3°) Les soins post opératoires :
- A réaliser par votre esthéticienne ou votre kinésithérapeute et à compléter par vous-même entre les séances en utilisant des crèmes désinfiltrantes (contenant des facteurs de diffusions).
a) Les drainages lymphatiques :
Au mieux par la méthode Vauder avec pompages ganglionnaires et pressions successives des tissus favorisant l’écoulement de la lymphe :
- à recommencer dès que possible
- rythme : en fonction de l’œdème, 2 à 3 séances par semaine
- durée : au mieux, tant que l’œdème persiste…
b) Les lissages cutanées :
Leur but est de rendre uniforme et homogène la rétraction des tissus graisseux et de la peau.
- ils sont manuels, par lissage à plat, dès que la sensibilité cutanée le permet ; en général vers le 10ème jour.

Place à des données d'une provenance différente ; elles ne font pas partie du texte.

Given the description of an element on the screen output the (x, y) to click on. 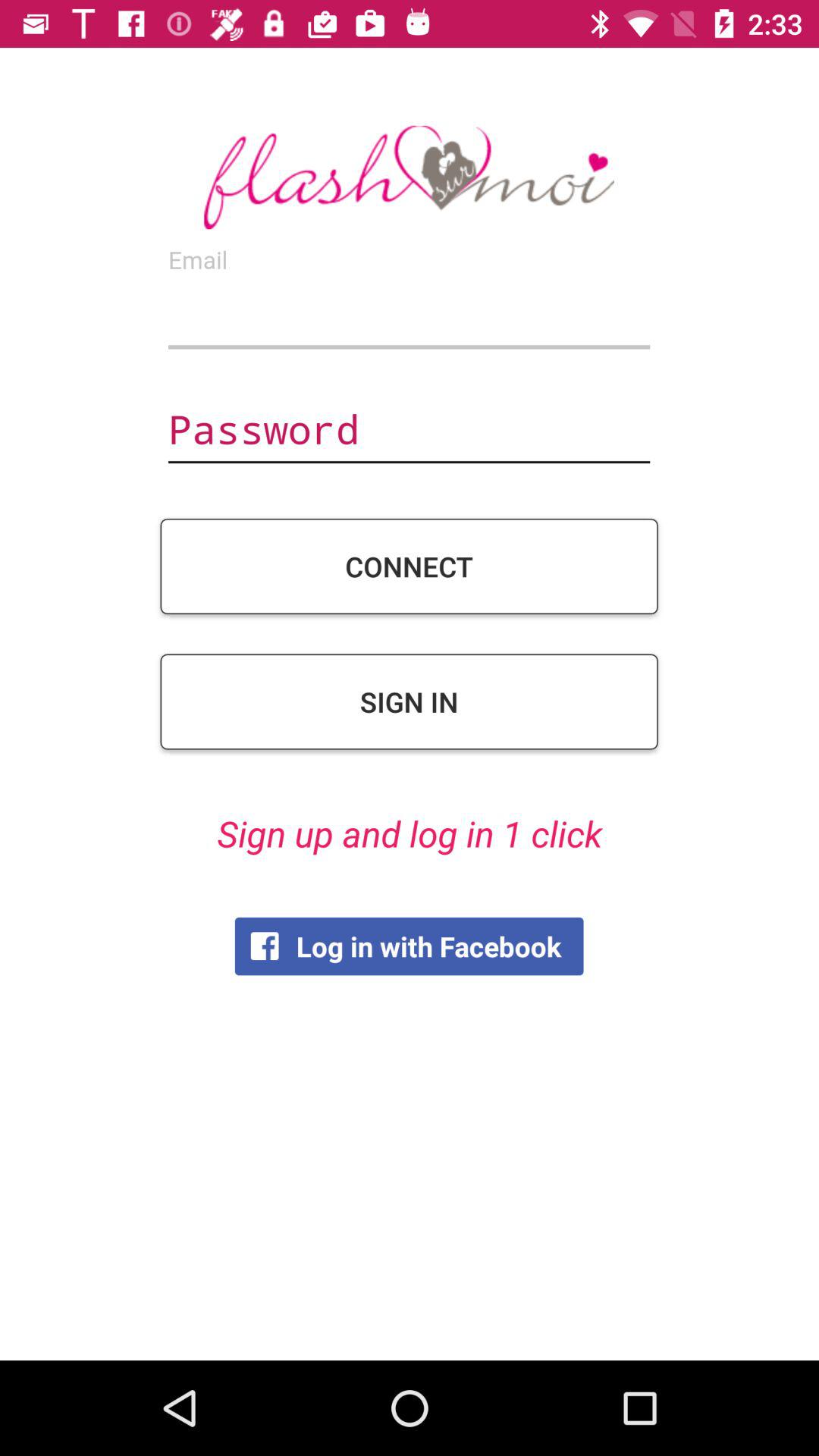
input your password (409, 431)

A partir du 20ème jour et dès que la souplesse des tissus le permet, utiliser le palpé-roulé en complément.
- Un palpé-roulé mécanique (type cellu M6) peut-être utilisé prudemment à partir du 20ème jour.
Une rétraction non uniforme des tissus peut-être la cause de stase lymphatique localisée et d’irrégularités de surface.
Quelques questions
« Dois-je m’arrêter de travailler ? »
La durée de l’arrêt de travail dépend du type d’activité professionnelle et de l’importance de la lipoaspiration : prévoir en moyenne 1 à 4 jours.
« Quand verrai-je un résultat ? »
Les zones traitées commencent à dégonfler entre le 10ème et le 15ème jour.
Le dégonflement est rapide au début, plus lent ensuite.
Pour être « bien » pour la plage : avoir 2 mois devant soi mais parfois le dégonflement peut se poursuivre sur une année…
« Mon poids va-t-il beaucoup diminuer ? »
Au départ, la graisse retirée va être remplacée par des sérosités (oedèmes), la densité de celles-ci étant supérieure à celle de la graisse, votre poids peut augmenter les premiers jours. Par la suite, si vos apports caloriques sont équilibrés (entrées=sorties), votre poids va un peu diminuer.
Bien que le résultat sur le volume des zones traitées soit majeur (c’est un amaigrissement localisé), il ne faut pas s’attendre à de fortes diminutions de poids sur la bascule, car la graisse a une densité largement inférieure à celle de l’eau (elle est « légère ») ; pour avoir le même résultat sur le volume des zones traitées par un amaigrissement général, il aurait fallu une très forte perte de poids. A terme, avec un bilan énergétique équilibré, la perte pondérale est égale au poids du volume de graisse enlevé (1 litre de graisse pèse environ 600 gr).
« Dois-je faire un régime ? Avoir une activité physique ? Puis-je regrossir ? »
Il faut que votre bilan énergétique soit équilibré (entrées=sorties). Si c’est le cas, vos résultats vont rester stables.
Si par contre vous absorbez plus de calories que vous n’en dépensez, votre poids va augmenter, vous allez grossir uniformément, globalement, mais les zones préalablement lipoaspirées vont rester relativement stables, et moins grossir que les autres.
« Des retouches peuvent-elles être nécessaires ? »
Oui, rarement. La « matière vivante » a sa propre réactivité et bien que l’on aspire de façon tout à fait régulière et lisse avec des canules très fines, on peut toujours avoir un léger gonflement par stase lymphatique ou un léger creux par rétraction cicatricielle. Il faut cependant savoir attendre car tout rentre le plus souvent dans l’ordre après les séances de lissage et remodelage cutané ; quand on décide de faire « une retouche » c’est toujours après le 8ème mois post opératoire.
Lipolyse ,Lipodissolution hypoosmolaire, Lipotomie...
Ces techniques dangereuses pour la santé et interdites par le ministere de la santé ne sont pas pratiquées à la Clinique Phenicia.